Hay un verso irónico de Philip Larkin que siempre ha resonado con fuerza en mí, "Toda virtud es social". Creo que, como el, podría pasar tiempo solo en la noche, mirando como la luna muestra su filo entre estrellas diseminadas en la piel del tiempo. Y sin embargo, busco otras actividades más vacías. Unas son necesarias, otras no. En cualquier caso, necesito a los otros, como todos, y también me siento cada vez mejor solo. La muchedumbre me agota y tampoco me gusta ser parte de la muchedumbre de otros. Hoy vivimos un mundo asfixiante, por voluntad propia. No, no toda virtud es social ni la soledad es egoísta. No obstante, me parece que hay un cierto clima moral mayoritario que viene a ser, inadvertidamente, una conjura contra la aspiración a la alegría.
El instinto gregario, por más abyecto que sea, no deja de ser un instinto. Necesitamos atención, reconocimiento, alguien con quien hablar. Pero también necesitamos que nos dejen en paz y eso no es posible si existe una orden de monjes guerreros para cada ámbito de la vida. No admiten el silencio. Detestan lo que no sea robusto, pesado y grave. Creen que cualquier aspecto es más apropiado en la solemnidad que en la ligereza. Deciden que toda tendencia individual es frívola. Son la tasa, irremediable según se ve, que cualquier grupo humano debe tributar para ganar conciencia de sí mismo. Desean mandar en ti a través de tu miedo.

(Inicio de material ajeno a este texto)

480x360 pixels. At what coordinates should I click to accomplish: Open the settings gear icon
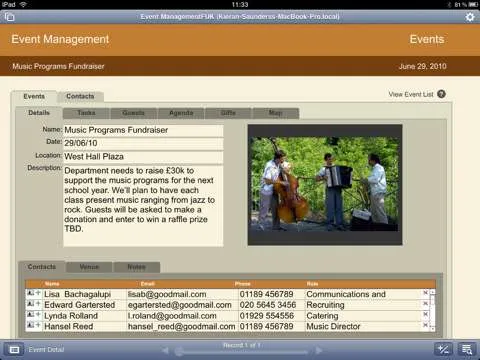(470, 17)
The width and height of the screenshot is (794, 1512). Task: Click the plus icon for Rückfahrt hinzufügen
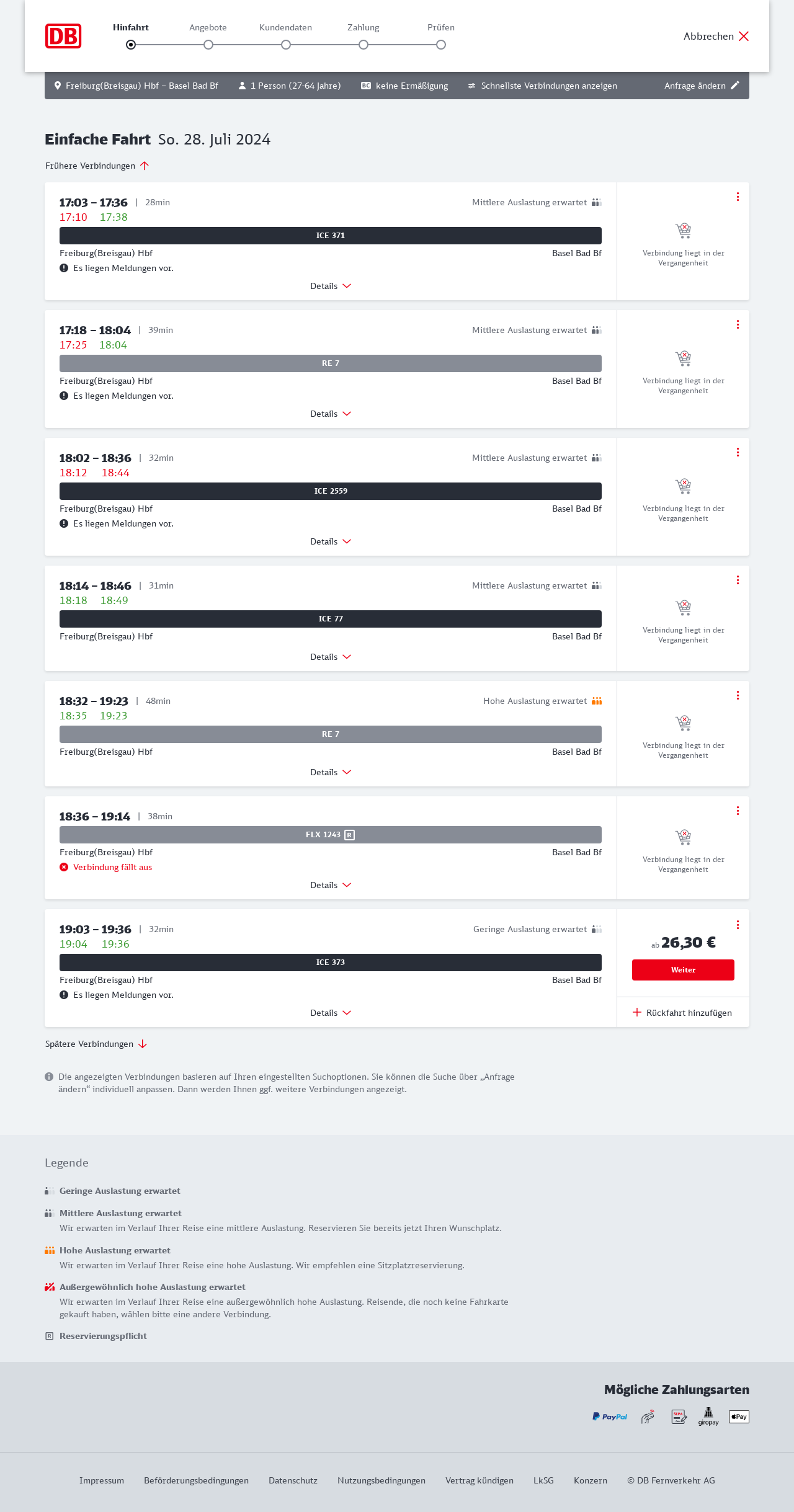(637, 1013)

Los habéis visto y leído cada día: denunciando, atacando, zahiriendo, disputando, formando alianzas implícitas con los que escuchan. Hablando de nosotros y ellos. Pertinaces defensores de la bondad y perseguidores de la maldad y los malos, los otros. Visionarios de un mal que se oculta tras la máscara, como dijo Ahab, apóstoles del futuro y la perfección, impacientes de moldear el presente hacia su porvenir soñado. Lo único que necesitan para ello es que te despojes de tu alegría culpable y pongas el empeño en seguirlos a través de su senda alucinada. Pues estar contento es la mayor razón para evitar el rebaño. La felicidad es el punto preciso de intersección y plenitud entre las infinitas causas del mundo y un destino logrado, por temporal que sea. Ay, eso requiere de voluntad y libertad. Y nunca todos seremos felices al mismo tiempo.
Por eso la critican, velada o abiertamente. Porque cualquier apertura y avance es sospechosa si no puede incluir a todos. Porque lo que uno siente conmovedor otro lo ve anodino. En fin, porque la complejidad de lo real tiende a un orden espontaneo que molesta a quien desea gobernar almas. Los demás y su bienestar son, claro, una excusa: se trata de la forma en la que el poder tutela y controla el avance libre, tomando rehenes para hablar en su nombre luego. En muchas ocasiones hay síndrome de Estocolmo con quienes se sienten desolados. Cómo el poder no les puede proveer de oportunidades, estimulan la satisfacción psicológica de su resentimiento inducido y buscan culpables grotescos. Al mantenerlos, nos, de esta forma tutelada, nos despojan de libertad y dignidad, no solo de felicidad. Hay una gran esperanza en tratar de ser dueño de tu destino y rechazar el calor confortable del establo. Pero somos frágiles y los cuerpos caen por cada embestida de la turba y las almas se agotan cuando se cuestiona permanentemente el motivo de cualquier modesto gozo. No les dejéis. Sed animosos. Aunque haya un movimiento mundial contra la aspiración a la alegría, disfrutad del segundo. El resto es ruido.
La tarde lluviosa se desploma y la luz huye a un punto de fuga inconcreto, donde el mar y la colina parecen fundirse tras una cortina suave de llovizna y niebla. Gotas en la ventana descienden por sus diversos surcos y una nube inmensa gris cubre las luces humanas y los pasos apresurados. La ciudad no es el mejor sitio para contemplar las estrellas, pero a veces es suficiente con saber que lejanas siguen su danza eterna y, temblando, nos miran.